Please copy each line from the entries that contains the string "heart".

* **Data to process**:
● ● ●
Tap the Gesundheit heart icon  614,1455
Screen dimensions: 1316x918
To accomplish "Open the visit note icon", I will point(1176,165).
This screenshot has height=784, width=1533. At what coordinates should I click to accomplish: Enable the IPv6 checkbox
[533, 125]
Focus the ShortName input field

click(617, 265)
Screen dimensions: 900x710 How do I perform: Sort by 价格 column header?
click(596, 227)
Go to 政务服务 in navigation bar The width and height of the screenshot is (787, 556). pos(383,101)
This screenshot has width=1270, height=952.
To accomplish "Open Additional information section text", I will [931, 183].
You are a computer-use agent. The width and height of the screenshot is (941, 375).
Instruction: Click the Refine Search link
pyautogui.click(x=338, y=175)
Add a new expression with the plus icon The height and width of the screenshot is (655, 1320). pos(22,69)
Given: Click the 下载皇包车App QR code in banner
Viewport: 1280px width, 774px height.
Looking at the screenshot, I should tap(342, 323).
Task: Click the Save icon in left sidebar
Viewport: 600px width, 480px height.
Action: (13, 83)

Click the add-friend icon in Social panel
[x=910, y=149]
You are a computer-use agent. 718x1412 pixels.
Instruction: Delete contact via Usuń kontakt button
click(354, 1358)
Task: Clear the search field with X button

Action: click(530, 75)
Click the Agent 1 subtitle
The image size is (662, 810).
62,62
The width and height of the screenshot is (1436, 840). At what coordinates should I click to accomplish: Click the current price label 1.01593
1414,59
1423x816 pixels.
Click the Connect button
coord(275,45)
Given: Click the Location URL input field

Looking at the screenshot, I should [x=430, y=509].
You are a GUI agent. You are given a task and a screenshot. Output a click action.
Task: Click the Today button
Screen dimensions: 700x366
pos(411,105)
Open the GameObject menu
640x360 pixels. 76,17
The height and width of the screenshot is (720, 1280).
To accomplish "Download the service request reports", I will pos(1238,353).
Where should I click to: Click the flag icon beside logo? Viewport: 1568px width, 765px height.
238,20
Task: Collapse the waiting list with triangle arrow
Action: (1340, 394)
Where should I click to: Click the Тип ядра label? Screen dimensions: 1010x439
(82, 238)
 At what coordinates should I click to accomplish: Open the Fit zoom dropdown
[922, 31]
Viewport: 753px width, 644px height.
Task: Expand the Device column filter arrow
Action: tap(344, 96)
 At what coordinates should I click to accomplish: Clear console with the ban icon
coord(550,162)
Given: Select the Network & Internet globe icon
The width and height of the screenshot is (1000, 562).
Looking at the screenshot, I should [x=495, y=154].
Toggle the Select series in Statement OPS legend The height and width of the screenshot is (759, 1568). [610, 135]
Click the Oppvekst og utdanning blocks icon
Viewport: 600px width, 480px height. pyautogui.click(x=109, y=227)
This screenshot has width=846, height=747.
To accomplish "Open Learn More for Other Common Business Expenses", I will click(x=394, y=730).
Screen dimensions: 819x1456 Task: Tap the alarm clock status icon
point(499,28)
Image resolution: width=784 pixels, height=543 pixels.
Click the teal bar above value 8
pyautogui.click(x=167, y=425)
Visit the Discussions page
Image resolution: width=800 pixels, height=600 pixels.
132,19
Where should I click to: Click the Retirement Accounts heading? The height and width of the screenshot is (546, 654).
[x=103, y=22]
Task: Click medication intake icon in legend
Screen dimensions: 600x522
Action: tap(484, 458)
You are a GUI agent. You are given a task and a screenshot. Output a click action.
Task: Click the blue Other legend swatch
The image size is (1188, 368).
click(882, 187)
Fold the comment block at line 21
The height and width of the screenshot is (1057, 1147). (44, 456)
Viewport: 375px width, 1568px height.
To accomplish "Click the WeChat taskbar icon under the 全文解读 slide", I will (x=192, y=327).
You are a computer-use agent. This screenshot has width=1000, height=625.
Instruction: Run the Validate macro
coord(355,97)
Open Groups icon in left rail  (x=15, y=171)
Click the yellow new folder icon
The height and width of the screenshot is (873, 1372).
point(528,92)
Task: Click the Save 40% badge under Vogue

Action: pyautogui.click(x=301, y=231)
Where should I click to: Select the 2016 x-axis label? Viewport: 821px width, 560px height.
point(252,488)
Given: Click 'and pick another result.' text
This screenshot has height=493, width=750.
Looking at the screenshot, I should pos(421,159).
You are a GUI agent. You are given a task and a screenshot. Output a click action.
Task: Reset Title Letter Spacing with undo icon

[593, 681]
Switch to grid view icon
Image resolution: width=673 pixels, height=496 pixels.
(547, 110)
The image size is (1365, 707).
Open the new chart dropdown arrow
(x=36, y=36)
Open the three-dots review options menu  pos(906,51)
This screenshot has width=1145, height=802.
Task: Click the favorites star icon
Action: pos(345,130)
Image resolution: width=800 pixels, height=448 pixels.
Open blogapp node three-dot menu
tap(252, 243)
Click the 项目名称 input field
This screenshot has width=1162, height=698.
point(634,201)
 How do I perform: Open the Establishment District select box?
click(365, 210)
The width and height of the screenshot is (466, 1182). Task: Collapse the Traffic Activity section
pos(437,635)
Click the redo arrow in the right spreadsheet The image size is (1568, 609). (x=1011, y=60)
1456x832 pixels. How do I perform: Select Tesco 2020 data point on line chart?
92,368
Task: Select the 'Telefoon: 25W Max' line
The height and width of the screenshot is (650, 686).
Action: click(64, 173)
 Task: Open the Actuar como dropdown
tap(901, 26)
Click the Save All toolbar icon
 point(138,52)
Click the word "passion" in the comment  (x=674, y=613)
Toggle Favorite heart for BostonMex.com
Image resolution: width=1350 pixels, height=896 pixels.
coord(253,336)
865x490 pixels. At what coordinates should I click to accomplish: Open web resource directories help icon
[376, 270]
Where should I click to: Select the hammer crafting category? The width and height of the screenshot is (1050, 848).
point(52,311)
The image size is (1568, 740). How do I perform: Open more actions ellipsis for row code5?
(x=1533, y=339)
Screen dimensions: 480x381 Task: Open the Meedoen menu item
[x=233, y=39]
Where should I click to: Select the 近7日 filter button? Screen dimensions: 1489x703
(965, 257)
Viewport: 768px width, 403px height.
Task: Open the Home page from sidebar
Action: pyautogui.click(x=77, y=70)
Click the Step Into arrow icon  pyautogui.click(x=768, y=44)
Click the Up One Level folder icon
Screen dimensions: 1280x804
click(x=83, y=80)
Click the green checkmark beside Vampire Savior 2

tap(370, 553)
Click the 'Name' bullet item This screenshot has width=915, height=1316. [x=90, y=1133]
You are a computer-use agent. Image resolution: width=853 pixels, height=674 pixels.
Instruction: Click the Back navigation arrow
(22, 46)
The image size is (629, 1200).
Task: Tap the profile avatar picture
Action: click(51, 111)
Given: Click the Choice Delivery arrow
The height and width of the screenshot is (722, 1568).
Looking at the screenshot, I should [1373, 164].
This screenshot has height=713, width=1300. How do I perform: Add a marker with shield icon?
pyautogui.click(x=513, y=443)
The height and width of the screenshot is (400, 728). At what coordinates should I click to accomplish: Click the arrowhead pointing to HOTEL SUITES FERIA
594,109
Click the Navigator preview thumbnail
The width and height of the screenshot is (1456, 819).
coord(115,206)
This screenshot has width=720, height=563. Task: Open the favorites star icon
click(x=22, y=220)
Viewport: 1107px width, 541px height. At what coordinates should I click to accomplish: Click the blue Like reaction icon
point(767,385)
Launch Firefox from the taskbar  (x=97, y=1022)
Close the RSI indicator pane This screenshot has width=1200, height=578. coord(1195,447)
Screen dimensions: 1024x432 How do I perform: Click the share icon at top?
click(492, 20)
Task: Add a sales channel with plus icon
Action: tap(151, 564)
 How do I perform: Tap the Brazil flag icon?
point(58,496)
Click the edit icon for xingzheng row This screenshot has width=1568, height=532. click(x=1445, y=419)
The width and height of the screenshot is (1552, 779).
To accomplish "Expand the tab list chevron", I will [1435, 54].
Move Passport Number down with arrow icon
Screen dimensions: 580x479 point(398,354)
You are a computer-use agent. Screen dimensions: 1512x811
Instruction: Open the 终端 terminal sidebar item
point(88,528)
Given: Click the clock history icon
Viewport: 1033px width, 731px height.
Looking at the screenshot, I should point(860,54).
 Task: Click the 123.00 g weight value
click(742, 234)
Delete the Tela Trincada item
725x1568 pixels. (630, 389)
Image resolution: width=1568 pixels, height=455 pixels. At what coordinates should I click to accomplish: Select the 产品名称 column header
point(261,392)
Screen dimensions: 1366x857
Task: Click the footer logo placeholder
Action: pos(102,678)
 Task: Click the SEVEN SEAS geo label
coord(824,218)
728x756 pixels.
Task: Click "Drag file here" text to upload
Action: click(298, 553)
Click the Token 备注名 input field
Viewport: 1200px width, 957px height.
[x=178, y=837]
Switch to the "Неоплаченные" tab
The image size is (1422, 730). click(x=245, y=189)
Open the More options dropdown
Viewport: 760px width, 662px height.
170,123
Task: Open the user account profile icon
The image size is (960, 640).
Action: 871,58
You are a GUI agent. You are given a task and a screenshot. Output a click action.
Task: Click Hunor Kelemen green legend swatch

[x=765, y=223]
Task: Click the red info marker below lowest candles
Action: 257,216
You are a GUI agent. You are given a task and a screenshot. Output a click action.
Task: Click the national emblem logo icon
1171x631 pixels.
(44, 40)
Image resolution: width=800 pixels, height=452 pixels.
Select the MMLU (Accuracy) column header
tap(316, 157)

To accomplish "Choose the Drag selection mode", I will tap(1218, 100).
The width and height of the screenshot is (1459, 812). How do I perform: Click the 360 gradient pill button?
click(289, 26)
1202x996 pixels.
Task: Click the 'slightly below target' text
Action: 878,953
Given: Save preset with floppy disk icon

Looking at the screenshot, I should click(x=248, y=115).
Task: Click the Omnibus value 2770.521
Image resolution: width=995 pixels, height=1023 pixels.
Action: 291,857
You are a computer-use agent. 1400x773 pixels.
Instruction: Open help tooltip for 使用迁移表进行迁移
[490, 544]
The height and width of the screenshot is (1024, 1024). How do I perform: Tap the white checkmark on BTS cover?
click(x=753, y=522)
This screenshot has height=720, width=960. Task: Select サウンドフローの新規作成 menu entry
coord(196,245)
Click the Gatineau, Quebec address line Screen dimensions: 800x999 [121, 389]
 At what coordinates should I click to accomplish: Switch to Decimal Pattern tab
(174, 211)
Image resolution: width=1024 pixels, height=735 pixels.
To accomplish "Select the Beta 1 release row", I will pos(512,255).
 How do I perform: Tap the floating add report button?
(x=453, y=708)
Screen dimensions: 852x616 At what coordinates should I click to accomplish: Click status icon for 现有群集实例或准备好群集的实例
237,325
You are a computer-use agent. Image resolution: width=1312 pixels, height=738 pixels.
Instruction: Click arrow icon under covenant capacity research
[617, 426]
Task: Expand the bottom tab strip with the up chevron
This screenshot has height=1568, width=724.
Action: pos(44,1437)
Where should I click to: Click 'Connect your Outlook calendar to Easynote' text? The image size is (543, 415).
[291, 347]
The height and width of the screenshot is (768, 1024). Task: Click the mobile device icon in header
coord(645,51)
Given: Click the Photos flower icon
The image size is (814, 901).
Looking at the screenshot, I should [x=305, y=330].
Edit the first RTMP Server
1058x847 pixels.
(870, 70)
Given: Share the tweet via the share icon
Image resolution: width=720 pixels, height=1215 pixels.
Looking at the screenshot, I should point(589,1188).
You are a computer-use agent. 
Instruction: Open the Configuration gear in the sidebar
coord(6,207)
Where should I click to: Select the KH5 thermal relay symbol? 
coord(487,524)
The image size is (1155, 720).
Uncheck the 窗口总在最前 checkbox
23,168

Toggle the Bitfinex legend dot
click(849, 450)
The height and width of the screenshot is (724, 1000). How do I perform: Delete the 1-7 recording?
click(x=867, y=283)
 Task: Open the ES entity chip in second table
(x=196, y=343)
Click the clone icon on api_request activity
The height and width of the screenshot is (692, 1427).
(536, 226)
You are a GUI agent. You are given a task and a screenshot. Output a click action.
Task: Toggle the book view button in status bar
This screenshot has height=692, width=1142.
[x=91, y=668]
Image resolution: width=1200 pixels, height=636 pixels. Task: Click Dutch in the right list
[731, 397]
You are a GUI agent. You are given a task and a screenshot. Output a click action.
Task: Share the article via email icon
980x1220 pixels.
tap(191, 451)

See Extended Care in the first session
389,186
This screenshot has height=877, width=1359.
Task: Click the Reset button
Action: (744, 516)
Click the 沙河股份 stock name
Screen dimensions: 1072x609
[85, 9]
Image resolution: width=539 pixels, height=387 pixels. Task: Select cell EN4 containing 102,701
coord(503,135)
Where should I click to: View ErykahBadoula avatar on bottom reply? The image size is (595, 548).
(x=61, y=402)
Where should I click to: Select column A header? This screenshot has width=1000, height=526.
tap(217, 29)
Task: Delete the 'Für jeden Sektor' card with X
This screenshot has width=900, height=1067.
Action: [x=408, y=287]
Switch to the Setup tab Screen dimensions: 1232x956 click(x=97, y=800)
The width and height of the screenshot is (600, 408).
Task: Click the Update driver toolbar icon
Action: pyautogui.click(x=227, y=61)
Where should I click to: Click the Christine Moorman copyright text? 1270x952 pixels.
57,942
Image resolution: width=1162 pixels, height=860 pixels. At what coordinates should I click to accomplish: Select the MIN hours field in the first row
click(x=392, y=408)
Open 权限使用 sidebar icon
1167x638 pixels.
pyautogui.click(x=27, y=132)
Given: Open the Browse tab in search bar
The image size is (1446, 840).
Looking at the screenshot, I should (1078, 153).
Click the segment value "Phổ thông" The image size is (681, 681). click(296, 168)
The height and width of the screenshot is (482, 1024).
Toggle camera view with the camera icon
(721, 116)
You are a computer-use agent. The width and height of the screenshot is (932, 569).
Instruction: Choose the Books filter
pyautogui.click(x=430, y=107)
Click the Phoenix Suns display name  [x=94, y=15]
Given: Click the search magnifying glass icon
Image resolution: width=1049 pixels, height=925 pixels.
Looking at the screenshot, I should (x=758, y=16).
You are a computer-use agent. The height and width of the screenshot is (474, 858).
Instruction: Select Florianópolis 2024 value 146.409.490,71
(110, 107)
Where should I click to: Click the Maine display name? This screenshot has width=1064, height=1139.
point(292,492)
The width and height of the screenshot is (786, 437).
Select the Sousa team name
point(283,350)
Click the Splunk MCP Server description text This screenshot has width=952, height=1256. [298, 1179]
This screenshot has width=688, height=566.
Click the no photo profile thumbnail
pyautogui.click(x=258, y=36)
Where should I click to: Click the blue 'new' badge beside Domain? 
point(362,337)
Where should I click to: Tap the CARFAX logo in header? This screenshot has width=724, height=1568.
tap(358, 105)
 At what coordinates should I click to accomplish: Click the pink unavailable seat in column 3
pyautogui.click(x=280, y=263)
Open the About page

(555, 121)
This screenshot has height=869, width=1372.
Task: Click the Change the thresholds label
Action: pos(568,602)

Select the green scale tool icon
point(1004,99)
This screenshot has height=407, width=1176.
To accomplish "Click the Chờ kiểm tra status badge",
● ● ●
* **Response box**:
Tap the Gesundheit heart icon  614,1455
Toggle Favorite heart for BostonMex.com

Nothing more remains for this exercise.